Dampak Krisis Demografi China: Pendapatan Turun, Utang Naik



KONTAN.CO.ID - BEIJING. Penyusutan populasi China di tahun 2022 memberikan tantangan baru bagi raksasa ekonomi dunia tersebut. China kini dihadapkan pada potensi kekurangan tenaga kerja yang bisa berujung pada penurunan pendapatan negara.

Biro Statistik Nasional China pada hari Selasa (17/1) melaporkan bahwa populasi China di tahun 2022 turun sekitar 850.000 jiwa menjadi 1,41175 miliar jiwa.

Penurunan itu jadi yang tertinggi sejak tahun 1961, tahun terakhir China mengalami krisis Kelaparan Hebat (Great Famine) yang sangat legendaris.


Dalam jangka panjang, pakar demografi PBB melihat populasi China akan menyusut hingga 109 juta pada tahun 2050, lebih dari tiga kali lipat dari perkiraan tahun 2019.

Tingkat kelahiran China tahun lalu hanya 6,77 kelahiran per 1.000 orang, turun dari 7,52 kelahiran pada tahun 2021, tingkat kelahiran terendah dalam catatan.

Baca Juga: Populasi China Menyusut untuk Pertama Kalinya dalam Enam Dekade

Dampak Krisis Demografi China

Krisis demografi China secara perlahan akan memengaruhi pertumbuhan ekonomi negara itu. Bahkan secara luas bisa berdampak pada ekonomi global.

China diprediksi akan menua tanpa sempat menjadi kaya lagi. Kekurangan populasi yang ada di usia produktif membuat aktivitas produksi terhambat.

Terhambatnya kegiatan ekonomi itu jelas akan memperlambat pertumbuhan ekonomi China karena pendapatan penduduk dan sektor bisnis menurun.

Jika terus berlanjut, utang pemerintah juga akan meningkat karena masih harus menjamin biaya kesehatan dan kesejahteraan orang-orang di usia tua.

Baca Juga: PBB: Populasi Penduduk China Dapat Berkurang Hingga 109 Juta pada Tahun 2050

Yi Fuxian, pakar demografi China, mengatakan bahwa prospek demografis dan ekonomi China jauh lebih suram dari yang diperkirakan. Kondisi ini nantinya akan menyenggol sektor pertahanan hingga kebijakan luar negeri.

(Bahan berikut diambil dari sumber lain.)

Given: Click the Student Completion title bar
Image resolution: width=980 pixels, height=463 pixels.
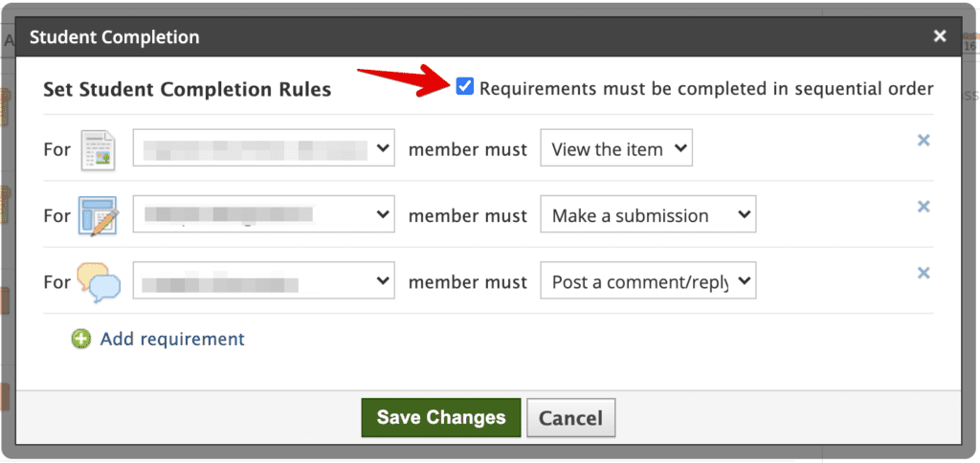Looking at the screenshot, I should 487,37.
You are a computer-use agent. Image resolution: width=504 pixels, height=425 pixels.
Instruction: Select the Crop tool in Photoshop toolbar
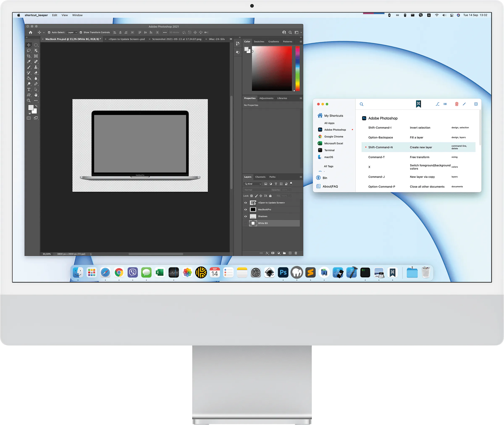(29, 56)
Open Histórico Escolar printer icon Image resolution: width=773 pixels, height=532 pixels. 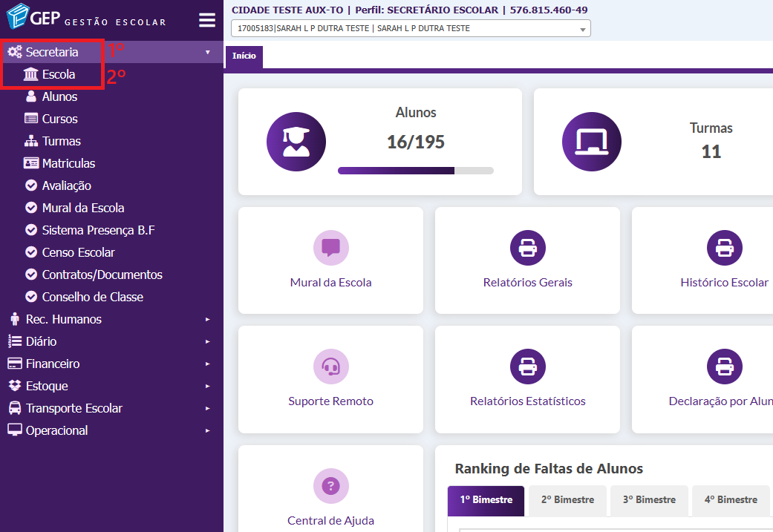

"Prospek demografis dan ekonomi China jauh lebih suram dari yang diperkirakan. China harus menyesuaikan kebijakan sosial, ekonomi, pertahanan, dan luar negerinya," kata Yi kepada Reuters.

Yi juga melihat bahwa penyusutan tenaga kerja negara serta penurunan kinerja manufaktur akan membuat harga-harga komoditas melonjak. Kondisi ini juga akan dialami Amerika Serikat dan Eropa yang banyak mendatangkan produk dari China.

Di sisi lain, Kang Yi, kepala Biro Statistik Nasional, mengatakan bahwa pasokan tenaga kerja secara keseluruhan masih melebihi permintaan.